0 thoughts on “Dragon Shorts (to go with a dragon shirt, of course)

  1. Wow, your makes are looking so professional! The insides are as amazing as the outside! These are very cool, I love the color and the dragons 🙂

  2. How do you do it all? I’d love to know your secret. I am trying to figure out how to get back to sewing because my little keeps eating away any time I have.

    Those shorts look so so good. As did Albert’s pants. Your sewing skills are amazing. Everything you make looks so darn professional. Kudos!

    1. No secret, really. I sew when the kids are asleep. For me that generally means at night since J doesn’t nap anymore. When he still napped I would sometimes sew during nap times.

      There are some things that I can do while the kids are up and playing, like trace patterns or cut fabric so sometimes I’ll take advantage of 30 or 40 daytime minutes on the weekend to do that. And J is old enough now to sit with me in my sewing room while I sew and N naps. But I never turn on a machine or the iron while she’s around.

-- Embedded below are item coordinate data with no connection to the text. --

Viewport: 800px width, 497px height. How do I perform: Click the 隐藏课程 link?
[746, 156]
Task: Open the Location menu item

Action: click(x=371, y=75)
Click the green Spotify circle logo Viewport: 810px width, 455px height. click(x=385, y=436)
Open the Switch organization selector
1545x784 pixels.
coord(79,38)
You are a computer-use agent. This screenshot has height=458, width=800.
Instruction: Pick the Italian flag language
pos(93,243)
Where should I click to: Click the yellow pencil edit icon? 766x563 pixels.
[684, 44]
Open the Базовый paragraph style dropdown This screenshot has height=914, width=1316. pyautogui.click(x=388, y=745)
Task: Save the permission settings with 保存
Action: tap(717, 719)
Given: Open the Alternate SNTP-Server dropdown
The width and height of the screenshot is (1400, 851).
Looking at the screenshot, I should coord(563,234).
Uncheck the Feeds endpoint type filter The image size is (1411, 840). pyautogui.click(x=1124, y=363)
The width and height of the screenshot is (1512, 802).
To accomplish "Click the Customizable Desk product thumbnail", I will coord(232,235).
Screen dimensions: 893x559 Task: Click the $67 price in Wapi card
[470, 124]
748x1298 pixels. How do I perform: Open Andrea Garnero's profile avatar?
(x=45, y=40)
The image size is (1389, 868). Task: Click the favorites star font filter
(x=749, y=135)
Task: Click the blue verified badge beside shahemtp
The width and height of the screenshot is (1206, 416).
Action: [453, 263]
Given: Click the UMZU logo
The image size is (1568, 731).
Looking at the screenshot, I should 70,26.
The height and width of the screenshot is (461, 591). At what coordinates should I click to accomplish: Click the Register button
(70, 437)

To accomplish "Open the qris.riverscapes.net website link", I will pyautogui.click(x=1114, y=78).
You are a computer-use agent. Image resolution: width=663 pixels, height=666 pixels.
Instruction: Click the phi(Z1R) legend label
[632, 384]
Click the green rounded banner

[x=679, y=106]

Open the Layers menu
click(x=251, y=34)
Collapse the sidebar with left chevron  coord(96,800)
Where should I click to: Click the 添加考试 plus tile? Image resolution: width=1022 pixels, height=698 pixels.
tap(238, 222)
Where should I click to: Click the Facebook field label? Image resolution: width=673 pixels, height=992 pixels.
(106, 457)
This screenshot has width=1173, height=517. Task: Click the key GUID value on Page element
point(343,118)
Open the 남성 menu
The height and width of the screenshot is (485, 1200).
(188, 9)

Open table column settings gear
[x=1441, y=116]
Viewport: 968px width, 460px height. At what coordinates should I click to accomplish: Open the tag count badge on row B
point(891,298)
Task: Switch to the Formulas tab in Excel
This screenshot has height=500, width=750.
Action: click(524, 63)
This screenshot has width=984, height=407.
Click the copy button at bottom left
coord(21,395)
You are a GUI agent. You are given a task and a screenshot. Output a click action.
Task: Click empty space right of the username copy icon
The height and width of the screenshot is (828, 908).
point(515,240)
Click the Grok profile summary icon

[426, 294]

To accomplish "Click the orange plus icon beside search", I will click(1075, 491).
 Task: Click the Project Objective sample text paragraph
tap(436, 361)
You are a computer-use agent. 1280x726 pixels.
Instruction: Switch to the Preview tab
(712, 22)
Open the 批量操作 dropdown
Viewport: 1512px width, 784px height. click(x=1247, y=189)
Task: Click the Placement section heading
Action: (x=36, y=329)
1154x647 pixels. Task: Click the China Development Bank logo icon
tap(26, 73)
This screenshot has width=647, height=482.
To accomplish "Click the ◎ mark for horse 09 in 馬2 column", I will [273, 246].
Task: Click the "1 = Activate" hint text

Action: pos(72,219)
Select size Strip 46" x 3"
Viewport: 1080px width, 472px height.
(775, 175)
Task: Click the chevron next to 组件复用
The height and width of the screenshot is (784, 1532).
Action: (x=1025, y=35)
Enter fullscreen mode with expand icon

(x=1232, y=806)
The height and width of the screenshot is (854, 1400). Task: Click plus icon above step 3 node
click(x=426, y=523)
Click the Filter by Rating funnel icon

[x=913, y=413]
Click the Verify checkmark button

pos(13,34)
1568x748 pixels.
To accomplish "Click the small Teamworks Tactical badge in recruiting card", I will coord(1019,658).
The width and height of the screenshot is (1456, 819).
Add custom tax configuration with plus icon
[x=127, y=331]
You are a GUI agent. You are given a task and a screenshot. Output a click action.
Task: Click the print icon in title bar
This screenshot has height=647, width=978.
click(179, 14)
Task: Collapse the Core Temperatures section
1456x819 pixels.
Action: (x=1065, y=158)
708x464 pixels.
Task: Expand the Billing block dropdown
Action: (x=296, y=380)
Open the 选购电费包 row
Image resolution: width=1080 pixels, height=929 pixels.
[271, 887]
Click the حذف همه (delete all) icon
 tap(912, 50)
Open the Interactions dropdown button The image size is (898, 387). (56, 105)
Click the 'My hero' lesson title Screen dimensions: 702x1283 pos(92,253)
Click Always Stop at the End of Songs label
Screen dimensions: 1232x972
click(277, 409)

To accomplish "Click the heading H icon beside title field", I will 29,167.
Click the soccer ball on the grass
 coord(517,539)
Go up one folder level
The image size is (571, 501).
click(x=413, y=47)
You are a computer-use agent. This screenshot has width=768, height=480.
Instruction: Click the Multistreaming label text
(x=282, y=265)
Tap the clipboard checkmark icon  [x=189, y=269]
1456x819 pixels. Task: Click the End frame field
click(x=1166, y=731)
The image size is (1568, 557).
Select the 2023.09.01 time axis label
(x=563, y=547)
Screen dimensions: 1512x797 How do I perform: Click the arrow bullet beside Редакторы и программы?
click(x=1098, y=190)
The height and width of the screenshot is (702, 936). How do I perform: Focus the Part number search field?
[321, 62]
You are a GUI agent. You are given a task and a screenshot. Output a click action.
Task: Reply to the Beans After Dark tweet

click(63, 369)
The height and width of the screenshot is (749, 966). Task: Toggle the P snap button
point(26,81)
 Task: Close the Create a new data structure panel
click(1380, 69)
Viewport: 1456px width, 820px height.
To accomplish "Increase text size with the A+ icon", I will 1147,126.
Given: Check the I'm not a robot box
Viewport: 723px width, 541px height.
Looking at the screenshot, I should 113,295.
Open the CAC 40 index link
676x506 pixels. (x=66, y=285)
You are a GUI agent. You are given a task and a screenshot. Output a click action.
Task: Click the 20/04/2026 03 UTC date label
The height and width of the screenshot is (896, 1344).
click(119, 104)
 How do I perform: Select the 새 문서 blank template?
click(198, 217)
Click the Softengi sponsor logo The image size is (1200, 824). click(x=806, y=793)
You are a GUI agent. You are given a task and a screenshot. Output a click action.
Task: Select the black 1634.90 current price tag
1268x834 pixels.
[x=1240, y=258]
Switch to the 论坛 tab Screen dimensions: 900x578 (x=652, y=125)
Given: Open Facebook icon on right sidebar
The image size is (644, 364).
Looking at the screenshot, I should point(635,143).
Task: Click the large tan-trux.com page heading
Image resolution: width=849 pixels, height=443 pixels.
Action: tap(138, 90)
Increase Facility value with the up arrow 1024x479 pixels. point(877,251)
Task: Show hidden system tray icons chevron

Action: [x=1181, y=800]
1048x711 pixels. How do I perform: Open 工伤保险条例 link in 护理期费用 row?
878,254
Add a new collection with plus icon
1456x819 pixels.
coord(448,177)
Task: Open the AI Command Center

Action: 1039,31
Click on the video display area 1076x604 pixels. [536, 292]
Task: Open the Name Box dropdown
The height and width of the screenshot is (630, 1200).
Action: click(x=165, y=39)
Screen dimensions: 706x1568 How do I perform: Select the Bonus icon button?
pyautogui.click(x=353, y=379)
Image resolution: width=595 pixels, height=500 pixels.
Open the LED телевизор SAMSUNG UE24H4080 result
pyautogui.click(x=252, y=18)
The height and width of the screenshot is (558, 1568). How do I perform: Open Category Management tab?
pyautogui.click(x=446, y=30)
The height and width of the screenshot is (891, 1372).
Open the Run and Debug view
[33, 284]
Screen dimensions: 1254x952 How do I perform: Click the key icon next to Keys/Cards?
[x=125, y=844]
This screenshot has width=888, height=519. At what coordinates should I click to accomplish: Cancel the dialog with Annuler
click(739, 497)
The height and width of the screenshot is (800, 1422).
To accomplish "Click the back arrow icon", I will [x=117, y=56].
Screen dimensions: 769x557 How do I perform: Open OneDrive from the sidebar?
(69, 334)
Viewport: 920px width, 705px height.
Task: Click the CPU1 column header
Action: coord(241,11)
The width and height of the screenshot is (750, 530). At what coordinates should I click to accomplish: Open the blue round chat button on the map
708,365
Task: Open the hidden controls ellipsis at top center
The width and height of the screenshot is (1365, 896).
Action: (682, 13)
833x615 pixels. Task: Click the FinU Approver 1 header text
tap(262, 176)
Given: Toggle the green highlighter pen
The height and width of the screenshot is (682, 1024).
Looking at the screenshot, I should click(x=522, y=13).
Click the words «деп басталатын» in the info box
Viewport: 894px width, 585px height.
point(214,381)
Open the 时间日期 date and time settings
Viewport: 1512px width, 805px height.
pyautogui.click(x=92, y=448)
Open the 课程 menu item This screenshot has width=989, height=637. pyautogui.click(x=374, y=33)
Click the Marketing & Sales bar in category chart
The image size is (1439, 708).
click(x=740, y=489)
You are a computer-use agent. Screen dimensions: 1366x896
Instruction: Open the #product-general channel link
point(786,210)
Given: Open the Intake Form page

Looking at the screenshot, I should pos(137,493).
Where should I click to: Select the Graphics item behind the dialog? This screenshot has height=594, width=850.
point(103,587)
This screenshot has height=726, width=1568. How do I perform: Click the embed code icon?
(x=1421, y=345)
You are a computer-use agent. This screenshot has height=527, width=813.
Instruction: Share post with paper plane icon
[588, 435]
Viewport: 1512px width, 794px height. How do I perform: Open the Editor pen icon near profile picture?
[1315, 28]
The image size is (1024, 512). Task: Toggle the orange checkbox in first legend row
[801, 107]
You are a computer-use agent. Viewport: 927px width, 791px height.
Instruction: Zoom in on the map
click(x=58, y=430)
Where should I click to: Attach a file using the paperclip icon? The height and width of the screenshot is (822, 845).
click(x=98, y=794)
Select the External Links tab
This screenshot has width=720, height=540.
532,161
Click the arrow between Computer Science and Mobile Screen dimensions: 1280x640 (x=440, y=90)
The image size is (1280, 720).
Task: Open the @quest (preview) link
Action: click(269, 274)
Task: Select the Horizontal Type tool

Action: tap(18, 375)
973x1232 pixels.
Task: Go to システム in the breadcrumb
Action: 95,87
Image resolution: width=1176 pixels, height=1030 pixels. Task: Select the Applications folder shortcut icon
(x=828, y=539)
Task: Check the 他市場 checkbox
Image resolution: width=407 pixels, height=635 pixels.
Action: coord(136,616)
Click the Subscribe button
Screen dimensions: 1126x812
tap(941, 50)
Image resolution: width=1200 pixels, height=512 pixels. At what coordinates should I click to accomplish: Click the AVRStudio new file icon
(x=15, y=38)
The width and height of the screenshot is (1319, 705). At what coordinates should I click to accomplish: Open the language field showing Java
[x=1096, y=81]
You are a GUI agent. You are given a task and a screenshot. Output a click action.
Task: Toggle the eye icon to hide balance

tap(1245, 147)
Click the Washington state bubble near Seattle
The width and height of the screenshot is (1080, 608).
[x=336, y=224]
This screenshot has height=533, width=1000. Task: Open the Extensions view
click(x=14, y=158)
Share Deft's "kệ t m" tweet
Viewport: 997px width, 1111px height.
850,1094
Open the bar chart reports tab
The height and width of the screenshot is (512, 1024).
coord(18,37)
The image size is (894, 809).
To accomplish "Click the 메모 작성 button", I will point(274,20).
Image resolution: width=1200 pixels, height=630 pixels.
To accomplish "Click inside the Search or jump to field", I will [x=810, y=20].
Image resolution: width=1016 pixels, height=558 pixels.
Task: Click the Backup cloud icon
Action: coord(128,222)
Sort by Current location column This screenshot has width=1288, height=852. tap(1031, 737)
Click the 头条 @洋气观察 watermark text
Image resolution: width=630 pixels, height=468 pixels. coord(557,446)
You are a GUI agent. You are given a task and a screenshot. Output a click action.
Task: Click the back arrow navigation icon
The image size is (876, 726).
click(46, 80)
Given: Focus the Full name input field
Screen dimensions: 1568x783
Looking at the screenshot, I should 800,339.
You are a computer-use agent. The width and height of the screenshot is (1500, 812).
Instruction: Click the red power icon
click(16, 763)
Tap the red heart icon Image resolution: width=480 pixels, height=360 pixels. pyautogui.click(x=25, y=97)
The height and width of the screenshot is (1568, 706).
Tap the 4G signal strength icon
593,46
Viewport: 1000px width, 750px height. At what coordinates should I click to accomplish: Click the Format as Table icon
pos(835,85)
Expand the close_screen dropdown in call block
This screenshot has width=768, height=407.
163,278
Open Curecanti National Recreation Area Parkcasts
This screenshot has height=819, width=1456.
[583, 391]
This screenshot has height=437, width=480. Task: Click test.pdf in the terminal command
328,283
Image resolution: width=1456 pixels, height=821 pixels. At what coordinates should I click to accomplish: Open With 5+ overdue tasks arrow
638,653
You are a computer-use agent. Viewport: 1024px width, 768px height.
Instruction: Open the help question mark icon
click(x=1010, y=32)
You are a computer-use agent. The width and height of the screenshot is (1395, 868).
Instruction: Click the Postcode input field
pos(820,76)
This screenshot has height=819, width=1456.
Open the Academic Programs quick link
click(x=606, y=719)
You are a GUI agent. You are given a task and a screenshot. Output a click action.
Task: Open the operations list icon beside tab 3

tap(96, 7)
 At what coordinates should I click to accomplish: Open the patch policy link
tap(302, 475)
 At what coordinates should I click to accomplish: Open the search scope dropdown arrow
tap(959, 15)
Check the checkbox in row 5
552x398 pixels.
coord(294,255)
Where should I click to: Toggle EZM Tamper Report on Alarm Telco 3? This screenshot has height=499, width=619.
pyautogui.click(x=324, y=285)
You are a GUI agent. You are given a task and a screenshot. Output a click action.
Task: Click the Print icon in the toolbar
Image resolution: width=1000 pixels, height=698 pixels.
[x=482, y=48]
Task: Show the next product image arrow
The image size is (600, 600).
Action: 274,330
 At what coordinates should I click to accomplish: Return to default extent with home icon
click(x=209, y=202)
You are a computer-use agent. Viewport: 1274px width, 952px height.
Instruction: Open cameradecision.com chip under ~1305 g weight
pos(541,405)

      I tend to cut multiple projects at a time so I always have a pile of WIPs going at any one time! But when I don’t have much time to actually sew, I tend to just buy fabric, so my stash is ridiculously huge, and I have more patterns than I will ever realistically sew.

      I completely understand the struggle to find the time for “you” time with kids! I didn’t really start sewing until N was about 2 months old, so I can only read with envy about the kid-less folks, or those whose kids are older, who can spend a whole weekend sewing if they want.

      Littles are such a huge adjustment. Just give yourself time, don’t beat yourself up over it, and try to remember that “you” time really is important, and you’ll figure it out.

      And thanks very much or the sweet compliment 🙂

  3. The shorts look great and I love the seam finishes you used inside! I’m too lazy to use pretty seam finishes. Maybe when Henry is older and actually cares! I love the dragon print you chose!

    1. Thanks! I didn’t do nice finishes when J was Henry’s age either. He didn’t care and he wasn’t THAT hard on his clothes then. Now it’s a different story — if I don’t reinforce and finish those crotch seams, he’ll rip them up within a couple of weeks!